“Just mind blowing..” My client shook her head as she stepped outside for a break.
We’d spent the morning looking at the whole of her business, mapping out a framework that tied it all together, and clarifying options for meeting her income goals. Though we were only half way through our day together, she already saw a clear path to the kind of money she wanted to make – and it was pretty exciting.
“You’ve said all this to me before, but I just couldn’t get it in my head. It really helps to see it in person…”
And that’s just one example of why events matter.
And by “event”, I am talking about everything from a full blown crowd-sized conference – to a 1 day/1 person intensive. :)
Events offer a huge benefit to your business.
In a world driven by virtual relationships, where total strangers ask to be your “friend” every day, any experience that brings real people together in real time means more than ever.
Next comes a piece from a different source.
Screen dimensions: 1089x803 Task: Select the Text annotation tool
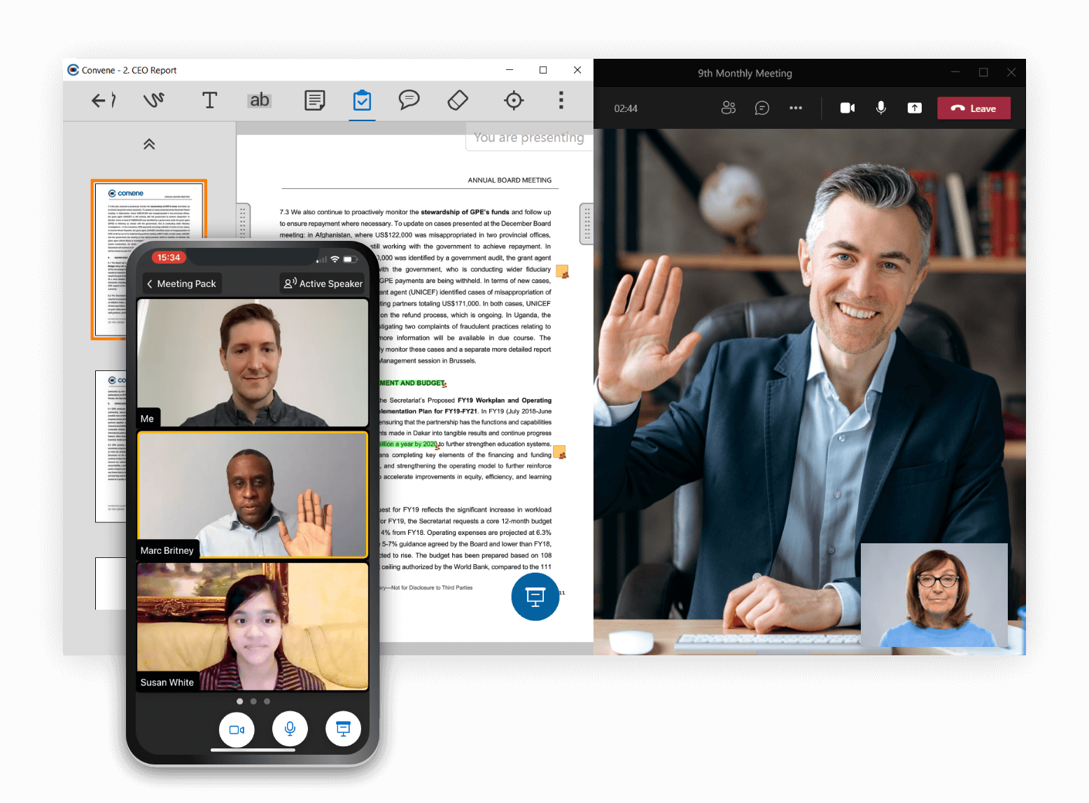(209, 100)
Even though it’s easy to hide behind our computers, and lose ourselves in our phones, the truth is we crave connection.
So at their most basic, events add value for your existing clients. This is especially true if most of your work is done on line or by phone.
There’s just no substitute for the kind of learning and connection that happens when we’re working in a room together, so I build that in to my coaching programs, even for clients who are scattered across the country.
Last Friday, I spent the day hosting a VIP Strategy Day. This is where I spend an entire day working privately with a single business owner, helping them develop the mindset they need, while creating a clear strategy for moving forward on their most important business goals.
It’s pretty powerful. :)
But that’s just one example of how this can work.
You can design your events to fit exactly what you need, depending on the purpose and outcome you want to achieve.
For example, you could host a one hour workshop, a multi-day training, or even multi-week group. You could offer intensives (like a retreat), or something spread out (like a monthly support group.)
You could do a stand alone event (like a conference, or an open house) or offer a series (like the monthly adventures I used to lead). You can do something small (serving an individual or a small group) or large (serving hundreds at a time).
And you can use events to make money.
In fact, events should always be a key part of your public relations strategy. They are a great way to build your reputation, grow your list and lead to referrals.
And they give potential clients a sample of what you have to offer, and a feeling for what it could be like to work with you.
In fact, some events offer a perfect platform for offering – and selling – other programs or a higher level of service.
Small exclusive events where clients have a high level of helpful, direct contact with you are a natural fit for a high ticket, premium offer.
More than once, I’ve made thousands off of single events, just because participants finally experienced how I could help, and wanted to invest in themselves by working with me at a deeper level.
Larger events with less personal contact, but great content, may be a lower level of investment for participants, but done right, can still be profitable.
In short, this is an idea worth considering for your business too – no matter what kind of work you do.
I’ve been creating events of one kind or another for years, in every business I’ve ever had.
I’ve used every single one of those types I shared earlier, and they all take a lot of work. But the reward is worth it.
Can you think of ways to use events in your business?